TASKS TO CARRY OUT -
• 1. Reproduce part of the passage on inequality word for word: begin at the words "Imagine a giant" and stop after "in the rich.".
• 2. For each statement, answer yes or no according to the passage on inequality, and quote the deciding words: (a) Alexander Hamilton identified unequal faculties of acquiring property as the cause of society's division. (b) The estimate of a $4 trillion loss draws on US Census reports. (c) The review covers a book by James Gilligan.

EXTRACT TO READ -
Andrew Hacker, writing in The New York Times Review of Books, reviews a collection of books on social inequality, including one of my all time favorites, The Spirit Level: Why Greater Equality Makes Societies Stronger by Richard Wilkinson and Kate Pickett.

His review also covers:

  • The Darwin Economy: Liberty, Competition, and the Common Good by Robert H. Frank
  • The Age of Austerity: How Scarcity Will Remake American Politics by Thomas Byrne Edsall
  • Why Some Politicians Are More Dangerous Than Others by James Gilligan

The first paragraph of his review makes me know that the rest will be worth reading.

 

Imagine a giant vacuum cleaner looming over America’s economy, drawing dollars from its bottom to its upper tiers. Using US Census reports, I estimate that since 1985, the lower 60 percent of households have lost $4 trillion, most of which has ascended to the top 5 percent, including a growing tier now taking in $1 million or more each year.1 Some of our founders foresaw this happening. “Society naturally divides itself,” Alexander Hamilton wrote in The Federalist Papers, “into the very few and the many.” His coauthor, James Madison, identified the cause: “Unequal faculties of acquiring property,” he said, inherent in every human grouping. If affluence results from inner aptitudes, it might seem futile to try reining in the rich.

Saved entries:
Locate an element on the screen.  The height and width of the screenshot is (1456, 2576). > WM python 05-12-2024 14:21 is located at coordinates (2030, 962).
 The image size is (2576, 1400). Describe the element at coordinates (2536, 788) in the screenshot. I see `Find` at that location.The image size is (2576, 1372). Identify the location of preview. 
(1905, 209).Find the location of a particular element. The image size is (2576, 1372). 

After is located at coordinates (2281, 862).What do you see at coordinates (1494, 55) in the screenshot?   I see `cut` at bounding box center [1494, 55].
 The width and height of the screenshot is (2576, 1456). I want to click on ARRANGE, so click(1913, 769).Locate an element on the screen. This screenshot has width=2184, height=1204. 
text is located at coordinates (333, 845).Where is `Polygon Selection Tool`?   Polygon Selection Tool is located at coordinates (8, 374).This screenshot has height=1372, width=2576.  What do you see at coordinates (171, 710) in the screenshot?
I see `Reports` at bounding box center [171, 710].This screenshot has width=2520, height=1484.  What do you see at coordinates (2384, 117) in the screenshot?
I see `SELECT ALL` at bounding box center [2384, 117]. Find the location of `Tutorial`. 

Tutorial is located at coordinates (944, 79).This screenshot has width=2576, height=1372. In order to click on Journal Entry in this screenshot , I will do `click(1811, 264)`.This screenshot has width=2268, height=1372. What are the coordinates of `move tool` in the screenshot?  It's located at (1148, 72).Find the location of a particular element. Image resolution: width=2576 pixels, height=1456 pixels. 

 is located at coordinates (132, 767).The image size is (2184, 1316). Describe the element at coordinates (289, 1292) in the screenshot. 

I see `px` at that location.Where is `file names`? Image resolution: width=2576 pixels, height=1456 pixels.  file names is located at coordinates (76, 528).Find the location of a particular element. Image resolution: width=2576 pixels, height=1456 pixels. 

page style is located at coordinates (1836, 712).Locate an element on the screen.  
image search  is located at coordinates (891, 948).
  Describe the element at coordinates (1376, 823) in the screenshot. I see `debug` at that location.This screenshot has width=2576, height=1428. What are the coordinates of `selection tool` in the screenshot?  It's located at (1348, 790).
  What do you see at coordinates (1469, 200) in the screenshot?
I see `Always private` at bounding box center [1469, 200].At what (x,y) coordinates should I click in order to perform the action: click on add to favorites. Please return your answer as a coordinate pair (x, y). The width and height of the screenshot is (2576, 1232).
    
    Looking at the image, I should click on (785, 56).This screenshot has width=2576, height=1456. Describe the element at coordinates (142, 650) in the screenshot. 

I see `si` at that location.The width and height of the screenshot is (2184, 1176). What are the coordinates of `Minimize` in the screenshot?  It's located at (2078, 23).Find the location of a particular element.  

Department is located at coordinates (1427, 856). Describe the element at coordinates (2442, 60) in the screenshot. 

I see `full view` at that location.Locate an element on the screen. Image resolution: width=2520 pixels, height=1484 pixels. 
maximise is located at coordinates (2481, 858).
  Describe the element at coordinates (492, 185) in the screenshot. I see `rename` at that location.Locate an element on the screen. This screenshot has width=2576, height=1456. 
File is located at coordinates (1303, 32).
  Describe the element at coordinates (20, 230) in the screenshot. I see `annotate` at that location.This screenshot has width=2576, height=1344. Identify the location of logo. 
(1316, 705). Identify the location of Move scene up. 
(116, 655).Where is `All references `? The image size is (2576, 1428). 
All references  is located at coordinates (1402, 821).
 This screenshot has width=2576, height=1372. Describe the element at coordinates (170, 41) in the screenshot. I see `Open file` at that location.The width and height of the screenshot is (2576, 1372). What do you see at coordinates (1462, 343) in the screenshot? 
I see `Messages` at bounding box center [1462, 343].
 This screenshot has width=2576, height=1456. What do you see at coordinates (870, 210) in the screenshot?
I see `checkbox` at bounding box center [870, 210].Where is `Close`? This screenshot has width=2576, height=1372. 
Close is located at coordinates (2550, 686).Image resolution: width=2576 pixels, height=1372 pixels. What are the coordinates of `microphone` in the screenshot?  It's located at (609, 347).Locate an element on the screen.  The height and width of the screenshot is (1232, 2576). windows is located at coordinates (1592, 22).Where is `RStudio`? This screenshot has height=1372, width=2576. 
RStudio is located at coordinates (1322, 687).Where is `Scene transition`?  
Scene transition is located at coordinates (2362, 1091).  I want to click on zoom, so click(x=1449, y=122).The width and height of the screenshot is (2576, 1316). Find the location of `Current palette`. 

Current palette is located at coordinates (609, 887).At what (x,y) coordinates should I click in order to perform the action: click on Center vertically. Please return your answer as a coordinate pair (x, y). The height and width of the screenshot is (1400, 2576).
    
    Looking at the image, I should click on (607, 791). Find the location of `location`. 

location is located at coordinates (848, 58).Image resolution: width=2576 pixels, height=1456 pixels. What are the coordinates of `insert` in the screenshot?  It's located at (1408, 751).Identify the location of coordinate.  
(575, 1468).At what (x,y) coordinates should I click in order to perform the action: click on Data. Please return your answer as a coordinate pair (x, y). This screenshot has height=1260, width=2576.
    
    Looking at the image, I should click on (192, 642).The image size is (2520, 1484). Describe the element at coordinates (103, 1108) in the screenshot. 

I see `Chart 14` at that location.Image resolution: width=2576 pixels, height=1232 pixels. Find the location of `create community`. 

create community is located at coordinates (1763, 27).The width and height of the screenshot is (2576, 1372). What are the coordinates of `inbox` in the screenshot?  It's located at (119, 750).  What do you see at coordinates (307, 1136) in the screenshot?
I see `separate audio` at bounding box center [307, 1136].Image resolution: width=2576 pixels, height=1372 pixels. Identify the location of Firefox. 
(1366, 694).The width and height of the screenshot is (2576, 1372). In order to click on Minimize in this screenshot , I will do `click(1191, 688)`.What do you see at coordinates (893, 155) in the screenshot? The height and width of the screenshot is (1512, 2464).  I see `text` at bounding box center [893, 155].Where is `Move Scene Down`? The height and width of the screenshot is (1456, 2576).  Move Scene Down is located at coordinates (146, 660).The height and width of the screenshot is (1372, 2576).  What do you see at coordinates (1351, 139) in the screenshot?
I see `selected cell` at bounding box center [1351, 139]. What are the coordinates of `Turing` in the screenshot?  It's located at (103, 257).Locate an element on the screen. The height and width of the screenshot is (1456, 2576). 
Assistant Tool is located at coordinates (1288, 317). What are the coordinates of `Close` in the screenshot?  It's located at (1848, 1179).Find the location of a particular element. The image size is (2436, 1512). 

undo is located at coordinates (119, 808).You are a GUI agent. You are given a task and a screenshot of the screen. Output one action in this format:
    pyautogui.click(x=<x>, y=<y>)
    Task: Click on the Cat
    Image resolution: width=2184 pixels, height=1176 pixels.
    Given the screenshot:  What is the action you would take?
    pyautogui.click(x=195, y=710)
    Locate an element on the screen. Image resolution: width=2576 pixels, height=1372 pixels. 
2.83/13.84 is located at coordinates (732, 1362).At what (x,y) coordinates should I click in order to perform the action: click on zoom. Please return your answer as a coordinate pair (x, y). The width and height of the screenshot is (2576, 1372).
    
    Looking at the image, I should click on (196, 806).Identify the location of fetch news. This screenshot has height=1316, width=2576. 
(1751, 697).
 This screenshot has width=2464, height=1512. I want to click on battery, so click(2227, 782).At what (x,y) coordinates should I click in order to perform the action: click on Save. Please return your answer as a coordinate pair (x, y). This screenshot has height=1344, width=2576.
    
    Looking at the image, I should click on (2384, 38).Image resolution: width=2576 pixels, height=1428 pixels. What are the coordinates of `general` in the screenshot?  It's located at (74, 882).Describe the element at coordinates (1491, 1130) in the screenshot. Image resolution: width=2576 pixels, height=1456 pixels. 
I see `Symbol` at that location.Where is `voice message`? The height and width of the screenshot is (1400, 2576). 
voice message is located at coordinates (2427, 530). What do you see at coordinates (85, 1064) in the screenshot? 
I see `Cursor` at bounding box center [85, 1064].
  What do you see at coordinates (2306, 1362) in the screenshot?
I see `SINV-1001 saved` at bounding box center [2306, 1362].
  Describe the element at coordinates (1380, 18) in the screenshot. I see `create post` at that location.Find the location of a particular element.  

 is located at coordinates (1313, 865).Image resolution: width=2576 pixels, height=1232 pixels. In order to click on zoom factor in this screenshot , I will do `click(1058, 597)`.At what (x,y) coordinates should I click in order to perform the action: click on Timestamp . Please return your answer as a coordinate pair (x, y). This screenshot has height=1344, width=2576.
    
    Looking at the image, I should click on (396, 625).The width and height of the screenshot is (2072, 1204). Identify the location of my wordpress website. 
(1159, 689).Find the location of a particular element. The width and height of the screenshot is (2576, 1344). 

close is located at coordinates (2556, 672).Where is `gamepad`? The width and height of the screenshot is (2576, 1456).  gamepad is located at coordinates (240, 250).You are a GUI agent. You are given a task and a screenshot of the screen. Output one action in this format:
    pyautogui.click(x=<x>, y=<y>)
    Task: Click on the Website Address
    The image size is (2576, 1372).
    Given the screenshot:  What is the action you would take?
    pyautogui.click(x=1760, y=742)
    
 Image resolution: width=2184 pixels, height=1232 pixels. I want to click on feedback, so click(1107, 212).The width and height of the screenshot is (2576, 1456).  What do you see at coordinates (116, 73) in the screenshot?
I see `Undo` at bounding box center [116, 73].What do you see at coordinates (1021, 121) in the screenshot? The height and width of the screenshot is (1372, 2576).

YOUR WRITTEN ANSWERS -
• 1.
Imagine a giant vacuum cleaner looming over America’s economy, drawing dollars from its bottom to its upper tiers. Using US Census reports, I estimate that since 1985, the lower 60 percent of households have lost $4 trillion, most of which has ascended to the top 5 percent, including a growing tier now taking in $1 million or more each year.1 Some of our founders foresaw this happening. “Society naturally divides itself,” Alexander Hamilton wrote in The Federalist Papers, “into the very few and the many.” His coauthor, James Madison, identified the cause: “Unequal faculties of acquiring property,” he said, inherent in every human grouping. If affluence results from inner aptitudes, it might seem futile to try reining in the rich.

• 2.
(a) No: "His coauthor, James Madison, identified the cause"
(b) Yes: "Using US Census reports, I estimate that since 1985, the lower 60 percent of households have lost $4 trillion"
(c) Yes: "Why Some Politicians Are More Dangerous Than Others by James Gilligan"